Parlare dei rapporti fra l’Italia e la Cina è doppiamente difficile. Prima di tutto perché nessuno, in Italia e in Cina, ritiene che questi rapporti debbano essere del tutto trasparenti, specialmente in questo clima di “nuova guerra fredda”. In secondo luogo perché la diplomazia formale è solo l’aspetto più superficiale ed evidente di un vasto lavoro condotto da una serie di associazioni informali, legate direttamente al Partito Comunista Cinese.
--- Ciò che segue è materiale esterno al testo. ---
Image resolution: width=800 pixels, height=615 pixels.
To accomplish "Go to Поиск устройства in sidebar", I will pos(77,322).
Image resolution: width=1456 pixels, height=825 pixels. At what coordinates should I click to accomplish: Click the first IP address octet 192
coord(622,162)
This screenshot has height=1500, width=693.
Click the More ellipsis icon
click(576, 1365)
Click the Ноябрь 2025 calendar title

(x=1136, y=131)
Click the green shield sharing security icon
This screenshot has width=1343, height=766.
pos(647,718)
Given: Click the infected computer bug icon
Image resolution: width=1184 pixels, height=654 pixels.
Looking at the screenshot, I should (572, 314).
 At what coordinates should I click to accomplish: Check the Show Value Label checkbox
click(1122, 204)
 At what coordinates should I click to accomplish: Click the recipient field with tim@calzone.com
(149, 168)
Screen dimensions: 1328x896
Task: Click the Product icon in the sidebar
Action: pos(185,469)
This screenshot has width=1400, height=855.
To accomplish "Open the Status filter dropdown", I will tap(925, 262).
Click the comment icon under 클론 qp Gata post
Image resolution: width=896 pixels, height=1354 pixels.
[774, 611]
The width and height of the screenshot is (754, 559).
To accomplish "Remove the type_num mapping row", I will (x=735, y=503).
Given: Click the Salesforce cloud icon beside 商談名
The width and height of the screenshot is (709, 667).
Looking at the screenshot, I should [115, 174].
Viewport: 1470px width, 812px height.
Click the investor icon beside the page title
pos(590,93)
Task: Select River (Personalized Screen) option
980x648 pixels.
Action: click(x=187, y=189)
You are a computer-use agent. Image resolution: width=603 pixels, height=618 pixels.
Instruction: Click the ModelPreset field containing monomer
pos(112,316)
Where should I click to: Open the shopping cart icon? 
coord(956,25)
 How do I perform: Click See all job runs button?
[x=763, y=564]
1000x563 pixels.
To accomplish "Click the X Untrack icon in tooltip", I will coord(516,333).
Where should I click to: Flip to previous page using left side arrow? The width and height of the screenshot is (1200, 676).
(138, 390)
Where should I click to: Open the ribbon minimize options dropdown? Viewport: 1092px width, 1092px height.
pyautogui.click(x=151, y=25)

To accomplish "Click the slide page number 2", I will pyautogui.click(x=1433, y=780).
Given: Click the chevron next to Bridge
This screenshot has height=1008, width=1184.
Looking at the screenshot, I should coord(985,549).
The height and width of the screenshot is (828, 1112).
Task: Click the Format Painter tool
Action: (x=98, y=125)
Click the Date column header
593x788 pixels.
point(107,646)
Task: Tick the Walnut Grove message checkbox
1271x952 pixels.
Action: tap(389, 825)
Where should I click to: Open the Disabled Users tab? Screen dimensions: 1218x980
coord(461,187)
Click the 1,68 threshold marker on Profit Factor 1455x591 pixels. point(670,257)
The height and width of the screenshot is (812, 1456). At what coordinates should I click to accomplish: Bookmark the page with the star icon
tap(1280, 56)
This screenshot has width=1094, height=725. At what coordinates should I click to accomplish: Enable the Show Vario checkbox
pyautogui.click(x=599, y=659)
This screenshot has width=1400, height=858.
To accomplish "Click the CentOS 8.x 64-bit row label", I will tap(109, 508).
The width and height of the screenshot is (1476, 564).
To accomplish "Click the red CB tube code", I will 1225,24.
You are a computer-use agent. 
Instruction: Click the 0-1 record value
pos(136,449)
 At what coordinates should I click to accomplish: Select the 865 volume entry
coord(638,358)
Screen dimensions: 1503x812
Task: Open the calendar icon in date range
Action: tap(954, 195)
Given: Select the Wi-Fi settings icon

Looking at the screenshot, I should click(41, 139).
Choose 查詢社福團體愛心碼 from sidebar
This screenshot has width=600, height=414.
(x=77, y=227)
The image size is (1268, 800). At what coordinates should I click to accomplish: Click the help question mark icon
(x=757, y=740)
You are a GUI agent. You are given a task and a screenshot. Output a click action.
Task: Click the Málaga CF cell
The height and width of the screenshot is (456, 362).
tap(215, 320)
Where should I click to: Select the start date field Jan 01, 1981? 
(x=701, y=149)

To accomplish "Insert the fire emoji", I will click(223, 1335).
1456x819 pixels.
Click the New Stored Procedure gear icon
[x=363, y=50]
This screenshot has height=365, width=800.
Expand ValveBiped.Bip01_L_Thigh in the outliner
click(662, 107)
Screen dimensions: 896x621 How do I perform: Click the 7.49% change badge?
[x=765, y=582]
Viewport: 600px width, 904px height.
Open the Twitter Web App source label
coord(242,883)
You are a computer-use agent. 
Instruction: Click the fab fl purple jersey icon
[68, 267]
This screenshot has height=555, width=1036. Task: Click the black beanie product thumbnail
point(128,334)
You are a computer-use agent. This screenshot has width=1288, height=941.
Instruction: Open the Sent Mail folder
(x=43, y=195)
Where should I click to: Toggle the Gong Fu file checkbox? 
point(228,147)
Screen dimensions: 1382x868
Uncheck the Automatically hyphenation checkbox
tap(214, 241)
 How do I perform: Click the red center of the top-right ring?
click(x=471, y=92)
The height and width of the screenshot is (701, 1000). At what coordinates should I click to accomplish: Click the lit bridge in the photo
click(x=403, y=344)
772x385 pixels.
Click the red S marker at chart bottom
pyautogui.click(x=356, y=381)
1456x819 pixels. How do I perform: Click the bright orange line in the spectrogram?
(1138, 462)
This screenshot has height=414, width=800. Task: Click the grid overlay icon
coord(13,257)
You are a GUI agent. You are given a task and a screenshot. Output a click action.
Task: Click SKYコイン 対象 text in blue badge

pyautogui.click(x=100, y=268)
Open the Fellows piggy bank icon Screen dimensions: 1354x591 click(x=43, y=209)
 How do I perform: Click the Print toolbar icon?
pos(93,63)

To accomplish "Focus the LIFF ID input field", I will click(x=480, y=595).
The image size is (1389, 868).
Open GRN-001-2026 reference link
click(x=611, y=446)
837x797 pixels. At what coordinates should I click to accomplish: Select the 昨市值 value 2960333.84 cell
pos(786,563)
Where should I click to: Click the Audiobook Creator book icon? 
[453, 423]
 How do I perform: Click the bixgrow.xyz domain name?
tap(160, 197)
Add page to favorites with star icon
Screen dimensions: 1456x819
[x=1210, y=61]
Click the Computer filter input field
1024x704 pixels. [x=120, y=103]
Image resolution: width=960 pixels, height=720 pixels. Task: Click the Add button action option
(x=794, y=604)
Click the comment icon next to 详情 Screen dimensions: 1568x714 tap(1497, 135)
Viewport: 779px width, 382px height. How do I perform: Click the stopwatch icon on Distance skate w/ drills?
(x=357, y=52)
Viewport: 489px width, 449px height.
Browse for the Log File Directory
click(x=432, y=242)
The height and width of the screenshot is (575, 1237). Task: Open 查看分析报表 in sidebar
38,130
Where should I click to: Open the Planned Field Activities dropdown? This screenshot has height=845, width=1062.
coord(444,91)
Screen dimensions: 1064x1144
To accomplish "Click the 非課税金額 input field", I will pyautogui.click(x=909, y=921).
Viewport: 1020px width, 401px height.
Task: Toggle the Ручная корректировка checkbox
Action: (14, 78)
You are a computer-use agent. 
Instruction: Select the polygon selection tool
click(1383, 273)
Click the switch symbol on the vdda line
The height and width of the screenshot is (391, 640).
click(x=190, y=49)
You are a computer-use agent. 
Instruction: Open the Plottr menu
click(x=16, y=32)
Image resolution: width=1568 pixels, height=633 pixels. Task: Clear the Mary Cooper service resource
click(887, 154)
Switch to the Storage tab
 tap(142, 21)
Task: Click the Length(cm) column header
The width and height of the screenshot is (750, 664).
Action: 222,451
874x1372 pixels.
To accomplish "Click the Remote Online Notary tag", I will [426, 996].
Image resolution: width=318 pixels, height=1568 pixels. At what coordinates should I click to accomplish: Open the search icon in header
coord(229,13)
Un rapporto a firma di Livia Codarin, Laura Harth e Jichang Lulu, per Sinopsis (progetto di ricerca ceco) e per il Comitato globale per lo Stato di diritto “Marco Pannella”, svela gli arcana della vera politica estera cinese in Italia. Il titolo è eloquente: Una preda facile. E mostra tutto il lavoro che viene compiuto dal Partito per farsi alleati, ottenere partnership e soprattutto diffondere in Italia la visione del mondo della Cina comunista. Il rapporto è una miniera di informazioni su nomi, date, partiti e associazioni coinvolte in questa gigantesca impresa di influenza. Ma, contrariamente all’immaginario collettivo, non troviamo alcun passaggio di “fiumi di denaro” (come era ai tempi dell’Urss con il Pci), neppure l'equivalente di un "dossier Mitrokhin" sullo spionaggio di Pechino, bensì una campagna acquisti a basso costo, di politici, anche a livello locale, entusiasti dell’idea di essere amici del colosso comunista.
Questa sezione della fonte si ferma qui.